══ Input material ══

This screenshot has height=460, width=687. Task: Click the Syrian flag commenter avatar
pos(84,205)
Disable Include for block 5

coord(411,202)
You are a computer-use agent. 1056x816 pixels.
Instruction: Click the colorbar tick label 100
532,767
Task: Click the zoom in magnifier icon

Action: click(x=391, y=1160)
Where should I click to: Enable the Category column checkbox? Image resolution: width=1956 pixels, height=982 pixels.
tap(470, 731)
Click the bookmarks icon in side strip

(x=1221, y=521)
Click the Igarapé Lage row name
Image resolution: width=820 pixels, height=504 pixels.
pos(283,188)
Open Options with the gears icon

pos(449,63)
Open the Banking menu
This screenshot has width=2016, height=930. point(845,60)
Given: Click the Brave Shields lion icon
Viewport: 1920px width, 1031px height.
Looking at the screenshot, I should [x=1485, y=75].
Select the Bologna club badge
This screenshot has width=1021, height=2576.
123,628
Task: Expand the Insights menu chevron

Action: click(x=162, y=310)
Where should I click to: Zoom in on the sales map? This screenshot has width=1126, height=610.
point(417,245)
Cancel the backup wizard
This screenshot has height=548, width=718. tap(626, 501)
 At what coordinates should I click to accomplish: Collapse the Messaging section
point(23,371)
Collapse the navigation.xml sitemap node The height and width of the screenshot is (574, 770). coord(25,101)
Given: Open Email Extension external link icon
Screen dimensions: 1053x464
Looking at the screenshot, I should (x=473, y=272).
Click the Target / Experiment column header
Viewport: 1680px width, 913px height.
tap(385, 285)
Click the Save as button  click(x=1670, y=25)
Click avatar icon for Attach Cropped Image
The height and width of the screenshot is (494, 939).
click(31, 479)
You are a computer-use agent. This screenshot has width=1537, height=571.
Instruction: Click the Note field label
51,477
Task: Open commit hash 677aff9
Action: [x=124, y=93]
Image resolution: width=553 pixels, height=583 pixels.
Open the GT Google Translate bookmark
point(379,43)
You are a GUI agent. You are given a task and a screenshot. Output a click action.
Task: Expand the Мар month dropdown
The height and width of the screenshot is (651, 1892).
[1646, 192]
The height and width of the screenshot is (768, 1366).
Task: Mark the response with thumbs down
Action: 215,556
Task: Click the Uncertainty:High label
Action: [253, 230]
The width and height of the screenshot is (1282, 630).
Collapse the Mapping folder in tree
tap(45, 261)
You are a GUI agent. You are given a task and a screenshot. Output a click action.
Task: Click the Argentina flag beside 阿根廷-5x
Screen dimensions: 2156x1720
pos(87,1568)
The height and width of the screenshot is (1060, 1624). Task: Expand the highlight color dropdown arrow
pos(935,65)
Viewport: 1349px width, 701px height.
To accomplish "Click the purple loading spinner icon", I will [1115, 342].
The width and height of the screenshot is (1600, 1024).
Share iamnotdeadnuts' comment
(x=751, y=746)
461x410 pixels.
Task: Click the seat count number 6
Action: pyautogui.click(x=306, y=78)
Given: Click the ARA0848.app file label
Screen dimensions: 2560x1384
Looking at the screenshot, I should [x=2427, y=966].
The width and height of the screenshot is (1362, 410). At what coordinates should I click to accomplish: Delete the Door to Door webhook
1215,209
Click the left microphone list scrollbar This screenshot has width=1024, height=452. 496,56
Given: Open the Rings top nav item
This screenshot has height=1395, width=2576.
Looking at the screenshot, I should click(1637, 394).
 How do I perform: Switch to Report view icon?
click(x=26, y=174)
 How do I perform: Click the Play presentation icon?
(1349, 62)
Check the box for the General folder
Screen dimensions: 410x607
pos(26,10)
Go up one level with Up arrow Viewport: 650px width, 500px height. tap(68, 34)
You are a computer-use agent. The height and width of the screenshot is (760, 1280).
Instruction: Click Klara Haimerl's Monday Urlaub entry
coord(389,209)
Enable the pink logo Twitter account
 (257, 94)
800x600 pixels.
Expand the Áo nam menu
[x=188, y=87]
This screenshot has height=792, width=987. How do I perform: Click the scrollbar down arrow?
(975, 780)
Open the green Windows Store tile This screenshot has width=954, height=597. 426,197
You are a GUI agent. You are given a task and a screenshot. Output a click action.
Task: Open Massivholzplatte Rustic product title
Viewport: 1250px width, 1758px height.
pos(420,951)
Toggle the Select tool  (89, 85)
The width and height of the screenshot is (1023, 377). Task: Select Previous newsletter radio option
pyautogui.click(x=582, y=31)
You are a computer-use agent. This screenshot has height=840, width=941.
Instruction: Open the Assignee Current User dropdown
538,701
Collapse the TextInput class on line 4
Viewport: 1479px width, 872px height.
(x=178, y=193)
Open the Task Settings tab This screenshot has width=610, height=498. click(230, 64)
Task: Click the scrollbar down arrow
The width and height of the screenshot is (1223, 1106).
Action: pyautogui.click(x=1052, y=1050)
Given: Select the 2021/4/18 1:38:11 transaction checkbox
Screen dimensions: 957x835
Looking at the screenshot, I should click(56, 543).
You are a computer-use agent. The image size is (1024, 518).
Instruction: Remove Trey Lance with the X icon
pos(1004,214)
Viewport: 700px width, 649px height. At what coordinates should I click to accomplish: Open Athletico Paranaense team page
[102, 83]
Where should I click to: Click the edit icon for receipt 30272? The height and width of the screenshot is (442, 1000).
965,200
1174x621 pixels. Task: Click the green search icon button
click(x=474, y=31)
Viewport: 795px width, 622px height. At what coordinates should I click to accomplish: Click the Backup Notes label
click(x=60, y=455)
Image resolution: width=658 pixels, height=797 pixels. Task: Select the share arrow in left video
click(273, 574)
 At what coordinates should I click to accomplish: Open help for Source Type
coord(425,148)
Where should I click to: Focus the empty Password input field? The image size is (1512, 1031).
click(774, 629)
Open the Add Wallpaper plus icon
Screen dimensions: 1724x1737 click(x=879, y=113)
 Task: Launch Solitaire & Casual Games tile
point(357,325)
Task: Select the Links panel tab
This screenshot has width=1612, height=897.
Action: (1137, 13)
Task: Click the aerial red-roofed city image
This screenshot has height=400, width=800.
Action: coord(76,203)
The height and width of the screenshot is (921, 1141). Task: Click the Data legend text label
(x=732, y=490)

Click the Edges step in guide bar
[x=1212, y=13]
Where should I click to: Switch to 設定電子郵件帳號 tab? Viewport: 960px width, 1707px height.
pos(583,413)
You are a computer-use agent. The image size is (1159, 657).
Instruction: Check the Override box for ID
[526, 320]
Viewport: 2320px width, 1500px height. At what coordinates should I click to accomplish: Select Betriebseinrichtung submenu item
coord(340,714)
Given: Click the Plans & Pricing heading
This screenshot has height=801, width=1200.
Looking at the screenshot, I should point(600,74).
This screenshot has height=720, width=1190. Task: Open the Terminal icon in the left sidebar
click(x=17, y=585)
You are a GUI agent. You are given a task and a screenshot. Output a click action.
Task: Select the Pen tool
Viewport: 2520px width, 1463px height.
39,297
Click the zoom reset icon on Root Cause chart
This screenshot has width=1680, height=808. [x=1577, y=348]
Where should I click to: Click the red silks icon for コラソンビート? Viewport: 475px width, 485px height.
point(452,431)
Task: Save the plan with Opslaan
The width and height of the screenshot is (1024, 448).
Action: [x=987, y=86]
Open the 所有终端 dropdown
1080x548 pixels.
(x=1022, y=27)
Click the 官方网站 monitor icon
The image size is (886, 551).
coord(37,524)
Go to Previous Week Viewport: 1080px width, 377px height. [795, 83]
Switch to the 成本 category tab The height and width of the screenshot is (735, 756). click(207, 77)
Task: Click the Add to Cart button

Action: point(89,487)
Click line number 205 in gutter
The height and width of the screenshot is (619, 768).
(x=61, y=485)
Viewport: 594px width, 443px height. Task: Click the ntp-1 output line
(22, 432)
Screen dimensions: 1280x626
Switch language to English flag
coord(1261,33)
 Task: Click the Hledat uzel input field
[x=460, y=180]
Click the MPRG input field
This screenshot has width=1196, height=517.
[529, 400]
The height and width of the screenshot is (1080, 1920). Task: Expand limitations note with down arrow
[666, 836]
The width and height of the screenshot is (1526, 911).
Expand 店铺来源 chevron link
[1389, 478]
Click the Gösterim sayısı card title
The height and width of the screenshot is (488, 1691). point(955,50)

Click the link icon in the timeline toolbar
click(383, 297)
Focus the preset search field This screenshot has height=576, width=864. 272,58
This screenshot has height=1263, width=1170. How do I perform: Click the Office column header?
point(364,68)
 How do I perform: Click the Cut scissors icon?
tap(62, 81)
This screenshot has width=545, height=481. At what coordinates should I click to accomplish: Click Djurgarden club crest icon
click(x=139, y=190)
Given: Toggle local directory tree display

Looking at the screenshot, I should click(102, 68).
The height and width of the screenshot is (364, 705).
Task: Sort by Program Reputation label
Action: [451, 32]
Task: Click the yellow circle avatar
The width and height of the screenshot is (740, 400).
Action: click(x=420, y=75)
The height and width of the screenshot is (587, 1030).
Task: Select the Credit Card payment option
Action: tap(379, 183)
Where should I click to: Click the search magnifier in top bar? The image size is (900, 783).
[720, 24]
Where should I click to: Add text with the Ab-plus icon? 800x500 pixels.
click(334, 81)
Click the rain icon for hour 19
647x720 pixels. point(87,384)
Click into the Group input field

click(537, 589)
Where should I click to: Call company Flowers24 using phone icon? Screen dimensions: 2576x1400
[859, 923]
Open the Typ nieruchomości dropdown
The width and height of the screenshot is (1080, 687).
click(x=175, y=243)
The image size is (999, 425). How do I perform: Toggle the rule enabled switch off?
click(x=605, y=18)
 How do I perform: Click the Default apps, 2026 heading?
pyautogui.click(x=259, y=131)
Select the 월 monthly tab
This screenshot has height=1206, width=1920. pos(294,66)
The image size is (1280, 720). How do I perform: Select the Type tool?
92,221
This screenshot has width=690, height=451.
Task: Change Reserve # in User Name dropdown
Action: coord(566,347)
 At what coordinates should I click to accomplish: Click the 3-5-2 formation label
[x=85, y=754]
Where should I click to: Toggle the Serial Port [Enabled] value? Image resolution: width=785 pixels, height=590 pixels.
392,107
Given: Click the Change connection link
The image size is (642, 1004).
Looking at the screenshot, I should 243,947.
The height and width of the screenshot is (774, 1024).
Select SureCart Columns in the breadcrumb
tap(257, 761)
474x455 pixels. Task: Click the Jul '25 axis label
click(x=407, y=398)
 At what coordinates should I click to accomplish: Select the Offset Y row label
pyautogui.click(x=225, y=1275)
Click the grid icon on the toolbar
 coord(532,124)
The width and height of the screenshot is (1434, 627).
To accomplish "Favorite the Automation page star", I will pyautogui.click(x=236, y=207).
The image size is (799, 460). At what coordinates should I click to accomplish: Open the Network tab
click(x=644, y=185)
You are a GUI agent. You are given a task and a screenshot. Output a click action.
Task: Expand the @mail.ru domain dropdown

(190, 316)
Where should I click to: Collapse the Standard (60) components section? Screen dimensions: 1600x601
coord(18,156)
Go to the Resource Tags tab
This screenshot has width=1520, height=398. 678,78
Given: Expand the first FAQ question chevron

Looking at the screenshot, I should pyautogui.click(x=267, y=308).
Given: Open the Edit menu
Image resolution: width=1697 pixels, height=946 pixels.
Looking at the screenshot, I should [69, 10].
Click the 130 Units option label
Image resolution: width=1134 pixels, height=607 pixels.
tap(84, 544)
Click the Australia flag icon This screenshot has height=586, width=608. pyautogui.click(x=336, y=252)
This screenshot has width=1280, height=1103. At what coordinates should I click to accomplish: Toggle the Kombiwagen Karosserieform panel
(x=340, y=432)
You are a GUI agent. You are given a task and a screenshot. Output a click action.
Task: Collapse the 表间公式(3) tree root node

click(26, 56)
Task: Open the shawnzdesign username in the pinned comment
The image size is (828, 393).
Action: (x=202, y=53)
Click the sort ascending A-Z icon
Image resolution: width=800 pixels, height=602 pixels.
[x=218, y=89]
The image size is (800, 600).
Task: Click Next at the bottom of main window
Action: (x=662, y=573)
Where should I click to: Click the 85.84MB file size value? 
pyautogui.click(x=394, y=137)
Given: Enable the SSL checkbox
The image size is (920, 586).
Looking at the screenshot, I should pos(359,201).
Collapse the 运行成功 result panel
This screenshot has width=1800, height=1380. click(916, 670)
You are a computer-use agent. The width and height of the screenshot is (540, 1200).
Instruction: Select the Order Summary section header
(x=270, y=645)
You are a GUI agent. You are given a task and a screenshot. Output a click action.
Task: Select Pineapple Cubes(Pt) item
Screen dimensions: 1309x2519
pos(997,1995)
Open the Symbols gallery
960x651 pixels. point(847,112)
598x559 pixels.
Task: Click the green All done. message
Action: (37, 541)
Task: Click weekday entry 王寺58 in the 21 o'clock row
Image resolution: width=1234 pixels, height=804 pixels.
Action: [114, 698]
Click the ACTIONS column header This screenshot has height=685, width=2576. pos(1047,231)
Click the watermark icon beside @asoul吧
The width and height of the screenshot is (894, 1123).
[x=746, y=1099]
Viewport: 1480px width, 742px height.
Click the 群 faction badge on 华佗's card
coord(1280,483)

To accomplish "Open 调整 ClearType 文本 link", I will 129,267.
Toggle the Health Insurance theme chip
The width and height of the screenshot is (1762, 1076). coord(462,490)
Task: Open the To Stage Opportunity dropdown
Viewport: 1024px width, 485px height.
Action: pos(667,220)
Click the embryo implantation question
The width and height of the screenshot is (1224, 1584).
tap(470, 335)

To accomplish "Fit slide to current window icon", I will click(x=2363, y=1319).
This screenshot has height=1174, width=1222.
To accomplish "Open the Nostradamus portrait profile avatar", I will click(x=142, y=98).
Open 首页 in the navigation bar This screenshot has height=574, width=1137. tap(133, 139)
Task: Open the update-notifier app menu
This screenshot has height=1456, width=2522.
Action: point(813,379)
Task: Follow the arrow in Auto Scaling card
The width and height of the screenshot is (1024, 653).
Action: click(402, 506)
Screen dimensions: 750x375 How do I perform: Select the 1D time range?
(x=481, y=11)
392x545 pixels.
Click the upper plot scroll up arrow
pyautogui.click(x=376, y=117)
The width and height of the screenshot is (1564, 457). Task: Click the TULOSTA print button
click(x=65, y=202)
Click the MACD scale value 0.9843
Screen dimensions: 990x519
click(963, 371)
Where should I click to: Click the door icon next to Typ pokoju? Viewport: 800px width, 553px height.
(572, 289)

═══

- Task goal
Copy the lines verbatim, beginning with the line containing "The width and height of the screenshot is (1600, 1024)." and ending with the line containing "Looking at the screenshot, I should click(56, 543).", both included.

- Written response
The width and height of the screenshot is (1600, 1024).
Share iamnotdeadnuts' comment
(x=751, y=746)
461x410 pixels.
Task: Click the seat count number 6
Action: pyautogui.click(x=306, y=78)
Given: Click the ARA0848.app file label
Screen dimensions: 2560x1384
Looking at the screenshot, I should [x=2427, y=966].
The width and height of the screenshot is (1362, 410). At what coordinates should I click to accomplish: Delete the Door to Door webhook
1215,209
Click the left microphone list scrollbar This screenshot has width=1024, height=452. 496,56
Given: Open the Rings top nav item
This screenshot has height=1395, width=2576.
Looking at the screenshot, I should click(1637, 394).
 How do I perform: Switch to Report view icon?
click(x=26, y=174)
 How do I perform: Click the Play presentation icon?
(1349, 62)
Check the box for the General folder
Screen dimensions: 410x607
pos(26,10)
Go up one level with Up arrow Viewport: 650px width, 500px height. tap(68, 34)
You are a computer-use agent. The height and width of the screenshot is (760, 1280).
Instruction: Click Klara Haimerl's Monday Urlaub entry
coord(389,209)
Enable the pink logo Twitter account
 (257, 94)
800x600 pixels.
Expand the Áo nam menu
[x=188, y=87]
This screenshot has height=792, width=987. How do I perform: Click the scrollbar down arrow?
(975, 780)
Open the green Windows Store tile This screenshot has width=954, height=597. 426,197
You are a GUI agent. You are given a task and a screenshot. Output a click action.
Task: Open Massivholzplatte Rustic product title
Viewport: 1250px width, 1758px height.
pos(420,951)
Toggle the Select tool  (89, 85)
The width and height of the screenshot is (1023, 377). Task: Select Previous newsletter radio option
pyautogui.click(x=582, y=31)
You are a computer-use agent. This screenshot has height=840, width=941.
Instruction: Open the Assignee Current User dropdown
538,701
Collapse the TextInput class on line 4
Viewport: 1479px width, 872px height.
(x=178, y=193)
Open the Task Settings tab This screenshot has width=610, height=498. click(230, 64)
Task: Click the scrollbar down arrow
The width and height of the screenshot is (1223, 1106).
Action: pyautogui.click(x=1052, y=1050)
Given: Select the 2021/4/18 1:38:11 transaction checkbox
Screen dimensions: 957x835
Looking at the screenshot, I should click(56, 543).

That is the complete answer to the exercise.